Work task:
Go to the line in the entries below that holds "Where should I click to: Clear" and repeat exactly from there through the line that holds "Click the Wgns case cell", inclusive.

*** Opening Material to process ***

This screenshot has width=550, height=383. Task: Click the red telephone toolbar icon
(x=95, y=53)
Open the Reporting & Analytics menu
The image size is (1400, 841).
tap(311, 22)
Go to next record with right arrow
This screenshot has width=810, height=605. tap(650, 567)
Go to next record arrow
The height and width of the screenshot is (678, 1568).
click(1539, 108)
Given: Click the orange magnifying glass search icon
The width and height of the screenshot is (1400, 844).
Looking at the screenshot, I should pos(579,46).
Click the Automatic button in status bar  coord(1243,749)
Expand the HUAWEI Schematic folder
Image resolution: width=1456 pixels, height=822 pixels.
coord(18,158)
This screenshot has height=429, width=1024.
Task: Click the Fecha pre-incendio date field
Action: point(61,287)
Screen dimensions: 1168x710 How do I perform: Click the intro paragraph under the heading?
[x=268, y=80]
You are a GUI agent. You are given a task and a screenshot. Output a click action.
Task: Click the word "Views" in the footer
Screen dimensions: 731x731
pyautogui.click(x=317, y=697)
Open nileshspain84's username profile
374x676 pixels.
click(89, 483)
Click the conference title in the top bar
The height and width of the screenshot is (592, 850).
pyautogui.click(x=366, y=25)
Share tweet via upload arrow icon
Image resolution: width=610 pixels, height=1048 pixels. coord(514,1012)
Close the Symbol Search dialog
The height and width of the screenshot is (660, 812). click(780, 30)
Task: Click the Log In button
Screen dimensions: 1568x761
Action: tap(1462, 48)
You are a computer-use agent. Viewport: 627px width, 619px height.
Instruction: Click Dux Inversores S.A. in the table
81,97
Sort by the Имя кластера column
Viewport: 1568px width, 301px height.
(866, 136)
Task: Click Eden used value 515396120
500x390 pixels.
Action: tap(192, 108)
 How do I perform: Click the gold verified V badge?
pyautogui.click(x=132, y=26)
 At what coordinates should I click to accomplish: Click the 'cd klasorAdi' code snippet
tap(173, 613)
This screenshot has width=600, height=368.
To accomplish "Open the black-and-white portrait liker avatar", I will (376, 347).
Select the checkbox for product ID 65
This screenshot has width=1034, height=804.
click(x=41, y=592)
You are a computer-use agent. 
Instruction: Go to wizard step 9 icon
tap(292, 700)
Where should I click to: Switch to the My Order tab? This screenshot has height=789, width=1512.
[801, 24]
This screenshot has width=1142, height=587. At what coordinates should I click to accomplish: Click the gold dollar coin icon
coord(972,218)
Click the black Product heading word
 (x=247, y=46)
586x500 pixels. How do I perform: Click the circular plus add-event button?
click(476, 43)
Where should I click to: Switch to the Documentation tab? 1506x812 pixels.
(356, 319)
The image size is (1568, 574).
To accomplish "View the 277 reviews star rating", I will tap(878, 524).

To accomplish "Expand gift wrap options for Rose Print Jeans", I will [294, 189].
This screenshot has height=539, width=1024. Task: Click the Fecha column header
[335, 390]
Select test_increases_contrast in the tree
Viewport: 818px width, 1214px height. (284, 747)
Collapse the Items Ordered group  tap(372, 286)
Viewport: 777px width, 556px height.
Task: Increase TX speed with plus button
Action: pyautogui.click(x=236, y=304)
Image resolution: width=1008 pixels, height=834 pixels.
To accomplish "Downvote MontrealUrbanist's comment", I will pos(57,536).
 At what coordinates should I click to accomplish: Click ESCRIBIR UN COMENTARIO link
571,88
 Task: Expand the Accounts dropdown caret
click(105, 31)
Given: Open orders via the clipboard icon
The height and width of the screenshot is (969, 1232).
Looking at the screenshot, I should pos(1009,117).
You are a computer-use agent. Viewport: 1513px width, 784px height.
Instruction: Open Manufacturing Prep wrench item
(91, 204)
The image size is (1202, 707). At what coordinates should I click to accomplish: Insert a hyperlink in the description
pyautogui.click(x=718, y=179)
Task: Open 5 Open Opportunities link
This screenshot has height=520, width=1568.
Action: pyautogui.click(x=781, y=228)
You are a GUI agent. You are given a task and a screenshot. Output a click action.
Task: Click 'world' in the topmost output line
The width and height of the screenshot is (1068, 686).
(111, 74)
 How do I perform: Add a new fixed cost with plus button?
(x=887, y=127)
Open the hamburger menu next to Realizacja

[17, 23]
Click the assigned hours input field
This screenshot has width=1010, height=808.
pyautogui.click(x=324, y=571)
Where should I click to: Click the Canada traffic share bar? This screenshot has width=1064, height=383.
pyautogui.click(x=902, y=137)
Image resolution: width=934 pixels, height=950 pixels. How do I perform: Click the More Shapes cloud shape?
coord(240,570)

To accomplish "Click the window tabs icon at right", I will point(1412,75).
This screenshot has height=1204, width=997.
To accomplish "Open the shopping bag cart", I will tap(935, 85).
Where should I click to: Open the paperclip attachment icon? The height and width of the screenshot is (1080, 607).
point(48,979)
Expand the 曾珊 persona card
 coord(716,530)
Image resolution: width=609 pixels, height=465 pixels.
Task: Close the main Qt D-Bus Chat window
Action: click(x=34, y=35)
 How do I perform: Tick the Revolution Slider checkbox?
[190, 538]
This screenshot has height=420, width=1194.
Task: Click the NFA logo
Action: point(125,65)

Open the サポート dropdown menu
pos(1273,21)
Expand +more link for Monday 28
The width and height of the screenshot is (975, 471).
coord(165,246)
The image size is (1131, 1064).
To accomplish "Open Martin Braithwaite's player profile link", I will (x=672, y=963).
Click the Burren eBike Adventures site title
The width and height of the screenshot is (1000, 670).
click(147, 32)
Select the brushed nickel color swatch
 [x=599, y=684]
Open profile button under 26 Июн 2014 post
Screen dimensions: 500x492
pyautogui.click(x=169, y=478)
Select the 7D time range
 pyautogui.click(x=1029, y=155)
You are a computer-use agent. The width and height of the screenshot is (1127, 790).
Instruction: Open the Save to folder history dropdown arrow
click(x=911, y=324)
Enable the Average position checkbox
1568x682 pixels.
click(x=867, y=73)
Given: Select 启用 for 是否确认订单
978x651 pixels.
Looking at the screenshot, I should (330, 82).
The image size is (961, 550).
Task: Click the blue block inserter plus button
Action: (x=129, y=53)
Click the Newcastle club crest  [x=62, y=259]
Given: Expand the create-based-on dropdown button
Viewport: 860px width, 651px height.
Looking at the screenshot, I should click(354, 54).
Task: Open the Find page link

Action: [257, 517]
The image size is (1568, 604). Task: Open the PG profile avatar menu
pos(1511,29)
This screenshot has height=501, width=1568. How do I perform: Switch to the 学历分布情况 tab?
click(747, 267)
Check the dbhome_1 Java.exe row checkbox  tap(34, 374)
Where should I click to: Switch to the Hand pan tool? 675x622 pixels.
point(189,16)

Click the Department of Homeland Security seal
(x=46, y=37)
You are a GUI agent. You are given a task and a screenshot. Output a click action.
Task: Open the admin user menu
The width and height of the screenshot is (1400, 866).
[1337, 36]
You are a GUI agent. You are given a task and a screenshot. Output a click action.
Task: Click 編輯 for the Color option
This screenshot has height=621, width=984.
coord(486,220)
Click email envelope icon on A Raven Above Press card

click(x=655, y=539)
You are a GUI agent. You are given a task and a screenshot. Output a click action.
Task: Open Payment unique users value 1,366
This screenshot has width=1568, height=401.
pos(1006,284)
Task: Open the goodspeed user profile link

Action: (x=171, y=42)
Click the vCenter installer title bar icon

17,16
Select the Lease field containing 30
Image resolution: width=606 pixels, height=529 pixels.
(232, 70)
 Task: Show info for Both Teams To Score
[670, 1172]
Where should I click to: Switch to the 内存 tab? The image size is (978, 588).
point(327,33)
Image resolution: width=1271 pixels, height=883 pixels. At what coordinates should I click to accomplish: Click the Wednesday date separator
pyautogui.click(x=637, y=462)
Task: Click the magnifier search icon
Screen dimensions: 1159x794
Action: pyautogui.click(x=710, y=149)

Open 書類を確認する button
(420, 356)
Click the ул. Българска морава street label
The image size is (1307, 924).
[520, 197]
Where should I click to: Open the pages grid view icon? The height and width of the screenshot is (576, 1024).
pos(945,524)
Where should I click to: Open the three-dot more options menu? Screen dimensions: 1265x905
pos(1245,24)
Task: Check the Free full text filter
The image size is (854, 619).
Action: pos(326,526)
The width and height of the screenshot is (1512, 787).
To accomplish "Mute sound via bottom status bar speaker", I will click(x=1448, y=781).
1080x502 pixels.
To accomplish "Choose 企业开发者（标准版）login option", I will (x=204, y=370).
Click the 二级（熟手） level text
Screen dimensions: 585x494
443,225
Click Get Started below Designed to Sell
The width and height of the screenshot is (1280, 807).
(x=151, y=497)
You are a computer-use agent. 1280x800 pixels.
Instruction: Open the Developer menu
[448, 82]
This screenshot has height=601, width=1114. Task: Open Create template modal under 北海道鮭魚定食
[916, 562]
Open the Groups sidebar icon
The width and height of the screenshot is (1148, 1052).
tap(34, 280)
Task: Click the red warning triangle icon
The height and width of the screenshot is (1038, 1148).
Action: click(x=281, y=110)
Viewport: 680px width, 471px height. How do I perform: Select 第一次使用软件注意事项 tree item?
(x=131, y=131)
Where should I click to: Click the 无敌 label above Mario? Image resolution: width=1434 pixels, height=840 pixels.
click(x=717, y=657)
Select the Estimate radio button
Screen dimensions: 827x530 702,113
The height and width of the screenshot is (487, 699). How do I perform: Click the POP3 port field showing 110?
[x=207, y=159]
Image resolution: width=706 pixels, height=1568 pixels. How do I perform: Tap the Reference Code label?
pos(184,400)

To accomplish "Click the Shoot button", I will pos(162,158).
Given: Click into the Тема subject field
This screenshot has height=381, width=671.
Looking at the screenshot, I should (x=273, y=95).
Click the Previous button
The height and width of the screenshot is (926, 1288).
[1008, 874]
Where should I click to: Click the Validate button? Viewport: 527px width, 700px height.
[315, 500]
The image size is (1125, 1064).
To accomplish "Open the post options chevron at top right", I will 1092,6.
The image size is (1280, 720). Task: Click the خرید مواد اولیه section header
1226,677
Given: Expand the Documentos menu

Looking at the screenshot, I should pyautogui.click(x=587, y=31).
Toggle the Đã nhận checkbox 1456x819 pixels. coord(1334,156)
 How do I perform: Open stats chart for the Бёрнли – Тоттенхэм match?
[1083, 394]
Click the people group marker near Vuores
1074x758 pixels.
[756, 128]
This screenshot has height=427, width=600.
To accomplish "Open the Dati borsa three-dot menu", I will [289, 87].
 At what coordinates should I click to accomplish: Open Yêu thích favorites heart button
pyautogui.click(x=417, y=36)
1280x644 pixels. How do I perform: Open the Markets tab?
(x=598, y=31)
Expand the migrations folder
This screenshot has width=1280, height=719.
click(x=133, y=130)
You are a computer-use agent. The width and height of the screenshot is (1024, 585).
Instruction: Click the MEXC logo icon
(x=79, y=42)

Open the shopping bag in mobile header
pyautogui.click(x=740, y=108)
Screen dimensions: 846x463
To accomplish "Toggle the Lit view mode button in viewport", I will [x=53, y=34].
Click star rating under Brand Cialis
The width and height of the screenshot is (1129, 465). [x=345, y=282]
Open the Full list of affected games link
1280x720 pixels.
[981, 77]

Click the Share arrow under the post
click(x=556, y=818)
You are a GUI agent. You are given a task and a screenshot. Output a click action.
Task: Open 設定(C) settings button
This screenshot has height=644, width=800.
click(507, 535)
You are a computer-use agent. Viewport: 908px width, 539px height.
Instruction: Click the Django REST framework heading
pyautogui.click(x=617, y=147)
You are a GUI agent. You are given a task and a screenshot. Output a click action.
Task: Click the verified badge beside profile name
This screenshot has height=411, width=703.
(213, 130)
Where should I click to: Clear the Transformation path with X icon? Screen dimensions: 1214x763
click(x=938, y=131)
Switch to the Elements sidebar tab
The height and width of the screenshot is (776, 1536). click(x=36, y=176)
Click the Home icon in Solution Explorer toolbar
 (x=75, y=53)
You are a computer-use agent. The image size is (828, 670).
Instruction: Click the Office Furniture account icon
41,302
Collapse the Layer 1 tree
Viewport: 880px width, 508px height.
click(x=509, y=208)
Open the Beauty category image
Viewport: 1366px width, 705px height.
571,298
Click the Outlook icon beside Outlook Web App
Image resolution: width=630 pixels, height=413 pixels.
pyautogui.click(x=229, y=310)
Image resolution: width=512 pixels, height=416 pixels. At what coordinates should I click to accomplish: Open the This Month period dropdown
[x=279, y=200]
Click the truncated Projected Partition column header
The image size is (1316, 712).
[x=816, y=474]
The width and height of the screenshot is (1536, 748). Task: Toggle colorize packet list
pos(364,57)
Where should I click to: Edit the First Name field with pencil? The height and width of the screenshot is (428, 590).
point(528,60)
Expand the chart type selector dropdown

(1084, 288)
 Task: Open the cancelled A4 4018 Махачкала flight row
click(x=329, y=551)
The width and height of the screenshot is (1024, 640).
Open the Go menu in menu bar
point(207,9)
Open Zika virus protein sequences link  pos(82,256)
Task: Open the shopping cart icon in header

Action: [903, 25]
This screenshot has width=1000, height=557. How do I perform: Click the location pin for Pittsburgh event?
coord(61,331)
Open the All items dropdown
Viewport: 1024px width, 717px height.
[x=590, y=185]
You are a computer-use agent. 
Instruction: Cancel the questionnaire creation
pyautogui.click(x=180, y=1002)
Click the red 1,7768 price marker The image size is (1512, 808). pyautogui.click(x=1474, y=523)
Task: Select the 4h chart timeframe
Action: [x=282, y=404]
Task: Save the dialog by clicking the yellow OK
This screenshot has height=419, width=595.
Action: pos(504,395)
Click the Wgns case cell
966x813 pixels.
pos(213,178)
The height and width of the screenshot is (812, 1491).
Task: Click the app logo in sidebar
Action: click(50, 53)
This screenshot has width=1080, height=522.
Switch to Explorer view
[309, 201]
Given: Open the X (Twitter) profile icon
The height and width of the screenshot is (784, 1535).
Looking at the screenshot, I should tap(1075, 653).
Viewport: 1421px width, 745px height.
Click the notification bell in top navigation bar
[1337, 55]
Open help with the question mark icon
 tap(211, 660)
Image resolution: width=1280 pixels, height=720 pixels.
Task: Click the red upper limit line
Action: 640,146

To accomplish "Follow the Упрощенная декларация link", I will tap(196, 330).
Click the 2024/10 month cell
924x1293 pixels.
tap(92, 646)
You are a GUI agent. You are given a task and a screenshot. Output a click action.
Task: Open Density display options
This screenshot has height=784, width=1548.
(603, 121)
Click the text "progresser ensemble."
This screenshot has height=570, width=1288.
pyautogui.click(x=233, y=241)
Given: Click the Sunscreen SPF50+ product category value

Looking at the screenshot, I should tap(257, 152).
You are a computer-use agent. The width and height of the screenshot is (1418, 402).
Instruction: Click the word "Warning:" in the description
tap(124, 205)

*** Closing Material to process ***

Result for this exercise:
Where should I click to: Clear the Transformation path with X icon? Screen dimensions: 1214x763
click(x=938, y=131)
Switch to the Elements sidebar tab
The height and width of the screenshot is (776, 1536). click(x=36, y=176)
Click the Home icon in Solution Explorer toolbar
 (x=75, y=53)
You are a computer-use agent. The image size is (828, 670).
Instruction: Click the Office Furniture account icon
41,302
Collapse the Layer 1 tree
Viewport: 880px width, 508px height.
click(x=509, y=208)
Open the Beauty category image
Viewport: 1366px width, 705px height.
571,298
Click the Outlook icon beside Outlook Web App
Image resolution: width=630 pixels, height=413 pixels.
pyautogui.click(x=229, y=310)
Image resolution: width=512 pixels, height=416 pixels. At what coordinates should I click to accomplish: Open the This Month period dropdown
[x=279, y=200]
Click the truncated Projected Partition column header
The image size is (1316, 712).
[x=816, y=474]
The width and height of the screenshot is (1536, 748). Task: Toggle colorize packet list
pos(364,57)
Where should I click to: Edit the First Name field with pencil? The height and width of the screenshot is (428, 590).
point(528,60)
Expand the chart type selector dropdown

(1084, 288)
 Task: Open the cancelled A4 4018 Махачкала flight row
click(x=329, y=551)
The width and height of the screenshot is (1024, 640).
Open the Go menu in menu bar
point(207,9)
Open Zika virus protein sequences link  pos(82,256)
Task: Open the shopping cart icon in header

Action: [903, 25]
This screenshot has width=1000, height=557. How do I perform: Click the location pin for Pittsburgh event?
coord(61,331)
Open the All items dropdown
Viewport: 1024px width, 717px height.
[x=590, y=185]
You are a computer-use agent. 
Instruction: Cancel the questionnaire creation
pyautogui.click(x=180, y=1002)
Click the red 1,7768 price marker The image size is (1512, 808). pyautogui.click(x=1474, y=523)
Task: Select the 4h chart timeframe
Action: [x=282, y=404]
Task: Save the dialog by clicking the yellow OK
This screenshot has height=419, width=595.
Action: pos(504,395)
Click the Wgns case cell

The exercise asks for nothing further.